#### Exercise:
In the lines that open with the one containing "Task: Click the Вибрати magnifier button" and close with the one containing "will click(13, 173).", change every "magnifier" to "magnifying glass". Give those lines back with nothing else altered.

───── Dataset content

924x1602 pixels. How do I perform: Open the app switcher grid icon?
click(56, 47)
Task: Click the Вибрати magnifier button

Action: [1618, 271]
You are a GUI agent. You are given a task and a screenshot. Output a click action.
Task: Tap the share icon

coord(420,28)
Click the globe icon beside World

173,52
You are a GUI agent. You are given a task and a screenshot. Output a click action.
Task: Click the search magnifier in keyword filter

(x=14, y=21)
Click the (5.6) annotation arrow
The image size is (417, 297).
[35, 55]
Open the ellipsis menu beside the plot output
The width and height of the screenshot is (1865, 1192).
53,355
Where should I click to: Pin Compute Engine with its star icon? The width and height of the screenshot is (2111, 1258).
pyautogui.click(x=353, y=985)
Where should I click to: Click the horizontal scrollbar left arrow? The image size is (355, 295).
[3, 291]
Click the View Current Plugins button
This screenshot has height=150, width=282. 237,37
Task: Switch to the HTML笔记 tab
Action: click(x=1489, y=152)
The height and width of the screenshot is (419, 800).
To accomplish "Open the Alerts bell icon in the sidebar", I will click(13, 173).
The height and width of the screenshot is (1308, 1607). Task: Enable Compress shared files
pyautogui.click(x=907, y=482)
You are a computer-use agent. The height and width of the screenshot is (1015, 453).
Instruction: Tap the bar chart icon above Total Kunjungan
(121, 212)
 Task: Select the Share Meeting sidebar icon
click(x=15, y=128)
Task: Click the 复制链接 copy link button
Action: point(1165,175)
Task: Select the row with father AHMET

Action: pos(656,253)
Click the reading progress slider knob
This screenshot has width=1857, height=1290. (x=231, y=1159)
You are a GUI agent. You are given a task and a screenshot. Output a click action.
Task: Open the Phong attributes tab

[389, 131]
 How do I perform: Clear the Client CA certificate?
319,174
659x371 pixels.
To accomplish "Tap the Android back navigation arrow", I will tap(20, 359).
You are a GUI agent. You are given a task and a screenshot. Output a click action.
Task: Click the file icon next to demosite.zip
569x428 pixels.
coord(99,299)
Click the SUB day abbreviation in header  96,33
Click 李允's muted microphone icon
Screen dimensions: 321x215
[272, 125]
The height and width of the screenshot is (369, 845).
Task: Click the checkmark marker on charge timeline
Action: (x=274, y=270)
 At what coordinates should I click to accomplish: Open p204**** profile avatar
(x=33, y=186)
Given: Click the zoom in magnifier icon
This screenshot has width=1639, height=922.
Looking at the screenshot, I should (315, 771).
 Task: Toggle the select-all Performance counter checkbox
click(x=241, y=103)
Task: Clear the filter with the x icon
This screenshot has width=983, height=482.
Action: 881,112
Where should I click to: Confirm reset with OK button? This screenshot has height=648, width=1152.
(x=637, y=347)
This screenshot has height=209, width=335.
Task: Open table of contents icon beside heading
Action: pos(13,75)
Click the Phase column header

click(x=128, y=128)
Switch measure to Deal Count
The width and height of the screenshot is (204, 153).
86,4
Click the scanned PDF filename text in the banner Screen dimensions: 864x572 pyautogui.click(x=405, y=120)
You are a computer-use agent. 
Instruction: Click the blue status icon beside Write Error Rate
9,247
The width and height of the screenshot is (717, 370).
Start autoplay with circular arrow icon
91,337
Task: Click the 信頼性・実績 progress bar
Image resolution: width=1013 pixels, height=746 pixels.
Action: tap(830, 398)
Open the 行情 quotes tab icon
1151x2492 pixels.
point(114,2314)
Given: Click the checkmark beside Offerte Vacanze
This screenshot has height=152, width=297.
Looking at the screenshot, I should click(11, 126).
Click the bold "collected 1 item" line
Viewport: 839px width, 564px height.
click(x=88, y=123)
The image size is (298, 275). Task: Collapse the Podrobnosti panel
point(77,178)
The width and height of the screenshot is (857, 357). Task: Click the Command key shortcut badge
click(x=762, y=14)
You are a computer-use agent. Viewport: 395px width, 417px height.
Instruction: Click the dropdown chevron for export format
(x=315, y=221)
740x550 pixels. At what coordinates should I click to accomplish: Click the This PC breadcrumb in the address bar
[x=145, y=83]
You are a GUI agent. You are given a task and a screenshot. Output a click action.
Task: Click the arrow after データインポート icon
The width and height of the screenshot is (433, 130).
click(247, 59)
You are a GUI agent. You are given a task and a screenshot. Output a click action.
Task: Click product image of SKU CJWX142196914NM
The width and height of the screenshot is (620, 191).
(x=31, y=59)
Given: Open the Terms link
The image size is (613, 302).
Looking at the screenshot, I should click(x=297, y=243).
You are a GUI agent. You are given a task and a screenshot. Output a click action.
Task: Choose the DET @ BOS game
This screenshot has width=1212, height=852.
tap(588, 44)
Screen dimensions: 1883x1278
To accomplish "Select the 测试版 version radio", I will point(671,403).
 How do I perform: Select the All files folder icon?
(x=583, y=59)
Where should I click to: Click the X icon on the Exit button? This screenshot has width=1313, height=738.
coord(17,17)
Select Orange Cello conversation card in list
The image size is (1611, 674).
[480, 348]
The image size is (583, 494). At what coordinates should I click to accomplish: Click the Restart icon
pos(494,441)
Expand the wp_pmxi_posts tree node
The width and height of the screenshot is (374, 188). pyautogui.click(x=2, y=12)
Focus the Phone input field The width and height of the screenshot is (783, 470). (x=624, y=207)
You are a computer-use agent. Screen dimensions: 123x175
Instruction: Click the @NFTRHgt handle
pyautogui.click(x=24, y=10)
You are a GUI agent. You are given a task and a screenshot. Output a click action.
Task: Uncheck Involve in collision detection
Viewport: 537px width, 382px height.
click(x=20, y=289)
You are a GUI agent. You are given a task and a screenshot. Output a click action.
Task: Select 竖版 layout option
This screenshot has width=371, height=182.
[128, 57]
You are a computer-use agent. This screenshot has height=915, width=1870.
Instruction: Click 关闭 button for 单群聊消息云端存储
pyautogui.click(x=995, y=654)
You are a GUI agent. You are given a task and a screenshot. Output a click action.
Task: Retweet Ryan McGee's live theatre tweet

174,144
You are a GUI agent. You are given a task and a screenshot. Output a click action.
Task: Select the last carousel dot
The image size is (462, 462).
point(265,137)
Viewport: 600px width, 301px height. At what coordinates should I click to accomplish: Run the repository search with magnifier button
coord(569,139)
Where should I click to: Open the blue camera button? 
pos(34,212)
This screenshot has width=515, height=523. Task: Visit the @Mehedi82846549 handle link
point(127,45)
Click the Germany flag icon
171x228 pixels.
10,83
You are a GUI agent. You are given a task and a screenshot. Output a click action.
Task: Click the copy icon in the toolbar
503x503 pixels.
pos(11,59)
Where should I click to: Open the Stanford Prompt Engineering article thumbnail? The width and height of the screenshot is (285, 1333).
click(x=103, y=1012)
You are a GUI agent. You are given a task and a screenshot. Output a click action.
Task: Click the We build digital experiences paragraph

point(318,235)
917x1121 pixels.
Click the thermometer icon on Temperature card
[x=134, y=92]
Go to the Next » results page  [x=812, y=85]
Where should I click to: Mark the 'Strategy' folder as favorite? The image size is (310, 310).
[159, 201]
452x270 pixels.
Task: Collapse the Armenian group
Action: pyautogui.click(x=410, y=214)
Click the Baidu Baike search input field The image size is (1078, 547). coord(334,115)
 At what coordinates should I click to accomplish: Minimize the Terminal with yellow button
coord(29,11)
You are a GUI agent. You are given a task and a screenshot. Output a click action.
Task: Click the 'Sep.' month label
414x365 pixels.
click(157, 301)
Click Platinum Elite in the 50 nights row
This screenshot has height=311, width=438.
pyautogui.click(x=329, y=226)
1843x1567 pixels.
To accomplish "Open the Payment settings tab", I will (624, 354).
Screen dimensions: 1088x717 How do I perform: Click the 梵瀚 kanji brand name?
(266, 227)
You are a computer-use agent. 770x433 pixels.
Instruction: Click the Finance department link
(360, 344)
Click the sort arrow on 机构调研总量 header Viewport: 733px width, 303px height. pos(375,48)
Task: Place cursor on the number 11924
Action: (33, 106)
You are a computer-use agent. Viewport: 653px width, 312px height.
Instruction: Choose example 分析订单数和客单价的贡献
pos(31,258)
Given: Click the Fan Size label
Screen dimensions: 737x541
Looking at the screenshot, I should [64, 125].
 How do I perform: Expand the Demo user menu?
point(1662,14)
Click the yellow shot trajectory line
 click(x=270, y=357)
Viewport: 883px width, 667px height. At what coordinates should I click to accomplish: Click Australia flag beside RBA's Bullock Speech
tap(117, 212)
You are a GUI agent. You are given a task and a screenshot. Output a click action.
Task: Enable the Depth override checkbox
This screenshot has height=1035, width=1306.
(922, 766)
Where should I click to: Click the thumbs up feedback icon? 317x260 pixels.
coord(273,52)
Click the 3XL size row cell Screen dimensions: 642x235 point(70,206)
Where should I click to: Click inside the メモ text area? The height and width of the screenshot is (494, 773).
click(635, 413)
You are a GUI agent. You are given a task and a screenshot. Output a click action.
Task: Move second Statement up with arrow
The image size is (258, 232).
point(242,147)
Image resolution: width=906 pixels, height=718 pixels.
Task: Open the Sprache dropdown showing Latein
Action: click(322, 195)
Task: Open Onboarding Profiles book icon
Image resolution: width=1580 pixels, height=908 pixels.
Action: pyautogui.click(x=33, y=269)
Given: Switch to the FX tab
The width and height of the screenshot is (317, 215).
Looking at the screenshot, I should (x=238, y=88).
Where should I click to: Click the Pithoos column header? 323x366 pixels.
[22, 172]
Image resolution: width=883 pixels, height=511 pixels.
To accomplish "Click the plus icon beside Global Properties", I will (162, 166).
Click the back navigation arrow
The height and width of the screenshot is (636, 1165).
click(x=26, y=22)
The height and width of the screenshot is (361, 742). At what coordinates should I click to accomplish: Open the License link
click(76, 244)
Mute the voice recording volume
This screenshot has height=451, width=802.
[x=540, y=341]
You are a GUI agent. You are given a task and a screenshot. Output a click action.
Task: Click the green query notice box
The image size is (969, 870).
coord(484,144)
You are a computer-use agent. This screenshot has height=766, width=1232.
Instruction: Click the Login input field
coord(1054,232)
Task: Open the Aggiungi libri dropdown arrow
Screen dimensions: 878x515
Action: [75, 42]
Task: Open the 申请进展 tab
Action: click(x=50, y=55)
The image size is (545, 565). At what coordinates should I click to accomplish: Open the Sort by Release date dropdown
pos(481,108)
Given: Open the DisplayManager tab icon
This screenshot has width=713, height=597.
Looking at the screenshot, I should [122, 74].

──────────

#### Written reply:
Task: Click the Вибрати magnifying glass button

Action: [1618, 271]
You are a GUI agent. You are given a task and a screenshot. Output a click action.
Task: Tap the share icon

coord(420,28)
Click the globe icon beside World

173,52
You are a GUI agent. You are given a task and a screenshot. Output a click action.
Task: Click the search magnifying glass in keyword filter

(x=14, y=21)
Click the (5.6) annotation arrow
The image size is (417, 297).
[35, 55]
Open the ellipsis menu beside the plot output
The width and height of the screenshot is (1865, 1192).
53,355
Where should I click to: Pin Compute Engine with its star icon? The width and height of the screenshot is (2111, 1258).
pyautogui.click(x=353, y=985)
Where should I click to: Click the horizontal scrollbar left arrow? The image size is (355, 295).
[3, 291]
Click the View Current Plugins button
This screenshot has height=150, width=282. 237,37
Task: Switch to the HTML笔记 tab
Action: click(x=1489, y=152)
The height and width of the screenshot is (419, 800).
To accomplish "Open the Alerts bell icon in the sidebar", I will click(13, 173).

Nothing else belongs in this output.